If I’m in a university town, it might be a good idea to create a niche vertical site dedicated to that university’s sports teams. But it might actually be better to serve ads on the other niche sites that already exist in the market. Think about it. The purpose of creating such a vertical, in all likelihood, would be to grow our advertising infrastructure with ad impressions dedicated to loyal university sports sponsors. I mean, why else go to the expense of building and maintaining such a site? Such a venture would certainly fulfill that purpose, especially with a TV station or newspaper to drive traffic to it.

But if such an audience already exists on one or more other such sites, why not avoid all the expense and simply split ad revenue with them? This carries no risk, because the job of generating the content lies elsewhere. You might be able to make a case that you could do both, and I’d probably agree. But Google has learned that, as the Web grows, it’s better to put ads on everything rather than try and control the growth, and this vision can apply to local markets as well.

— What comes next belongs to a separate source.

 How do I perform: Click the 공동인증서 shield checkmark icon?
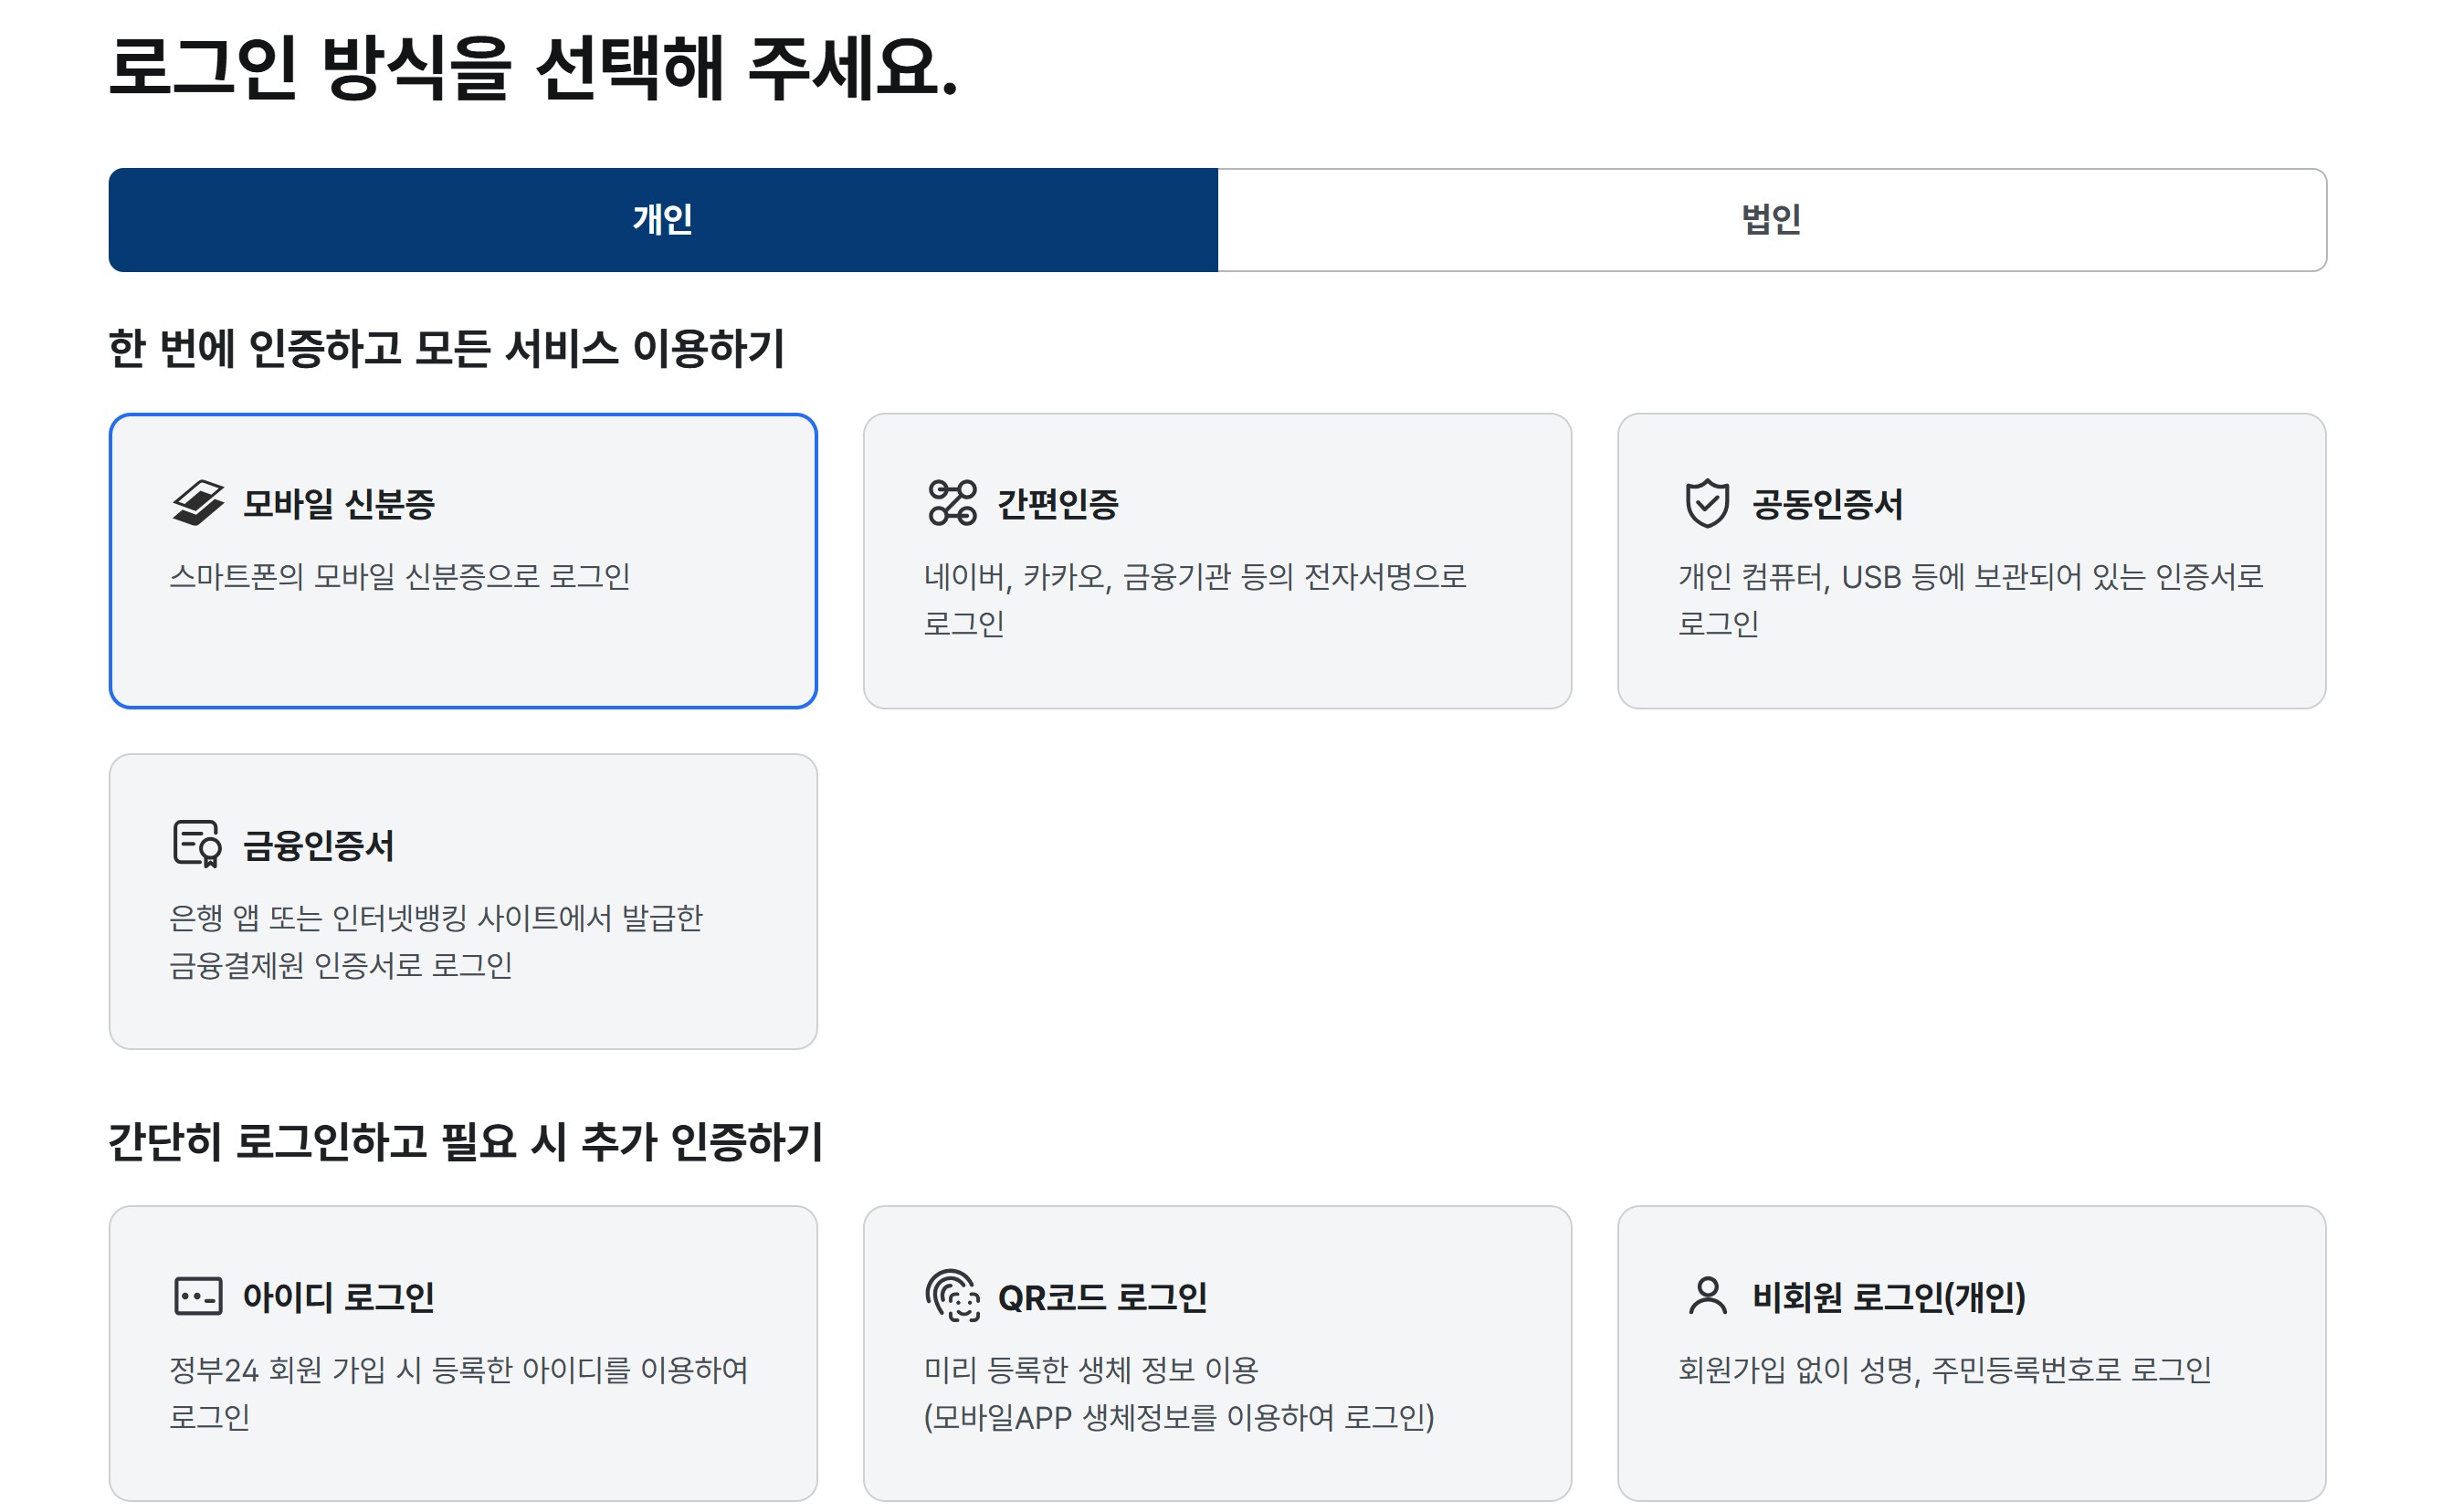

The point is that there is no way we can create an advertising infrastructure that will compete with the entirety of the Local Web. This is what Yahoo discovered and why it works with a consortium of newspaper companies to increase its reach. Half a loaf is better than none, but Google’s way is preferred. Why? Because in the end, online advertising is all about data, and you can get much richer data from a wide variety of websites — especially if many of them are retail — than you can from a combination of media sites.

AOL’s “anti-portal” strategy relates only to content; its advertising infrastructure is the same across all of the vertical sites it runs. They recognized the truth about online advertising: that you can separate your brand from your advertising and do quite well.

So the lesson is this: Revenue is not (necessarily) about your content; it’s about your advertising.